[RECORDS SUPPLIED]
══════

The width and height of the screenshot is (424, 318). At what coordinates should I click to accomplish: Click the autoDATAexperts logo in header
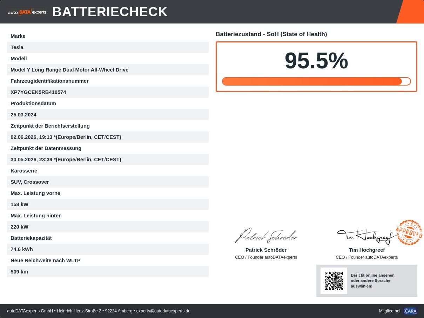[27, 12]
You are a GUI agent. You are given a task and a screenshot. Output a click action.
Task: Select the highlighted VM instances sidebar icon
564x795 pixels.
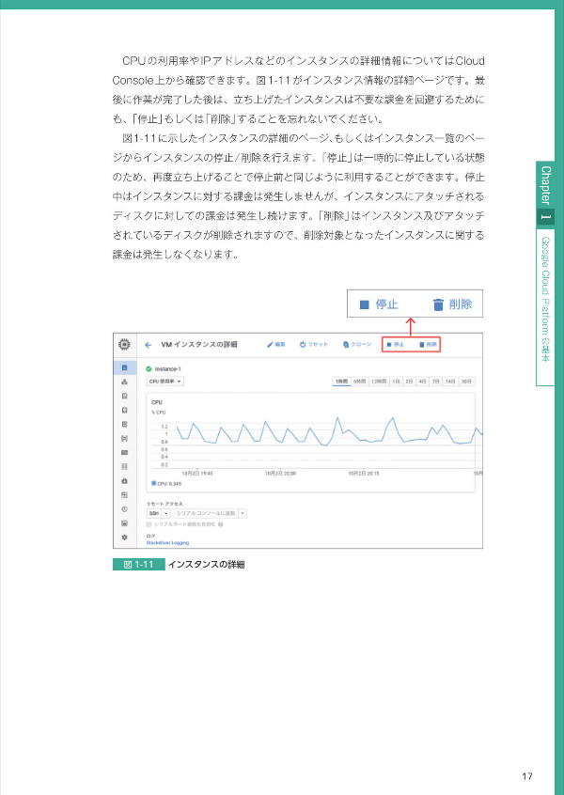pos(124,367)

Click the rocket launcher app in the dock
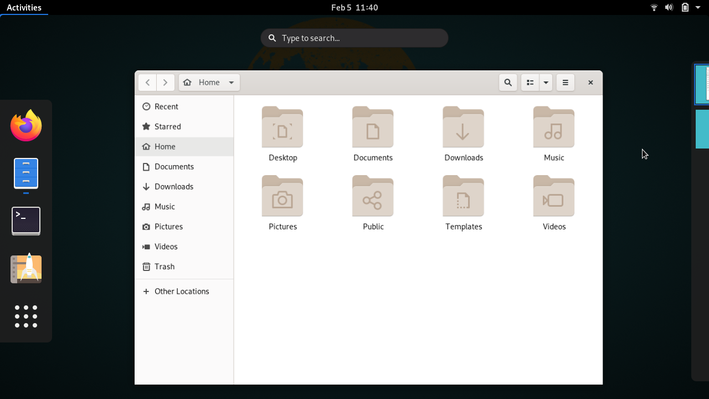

══════

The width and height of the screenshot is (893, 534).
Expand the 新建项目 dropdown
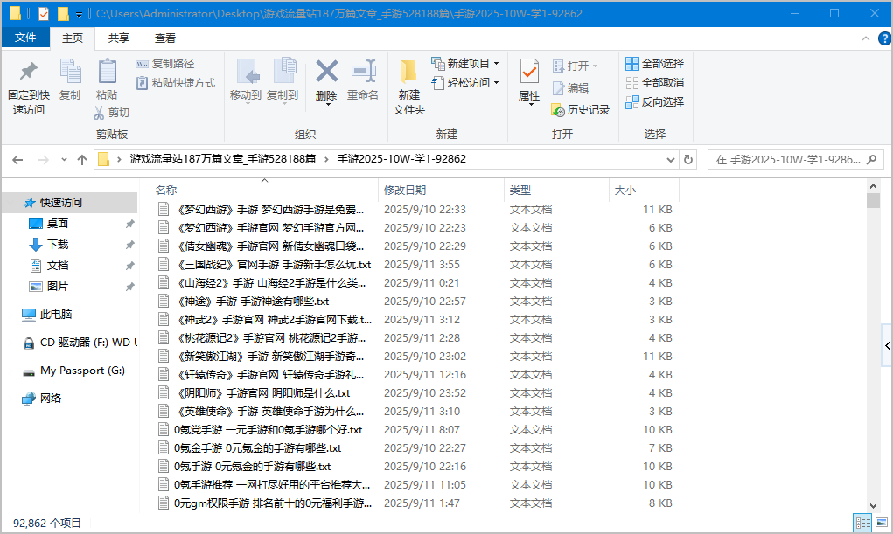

══════

Look above for the line with "564x795 pixels." and the line with "Click the rocket launcher app in the dock"; set down those two lines and all lines between them exactly, without pictures and without anything else.

564x795 pixels.
pos(124,367)

Click the rocket launcher app in the dock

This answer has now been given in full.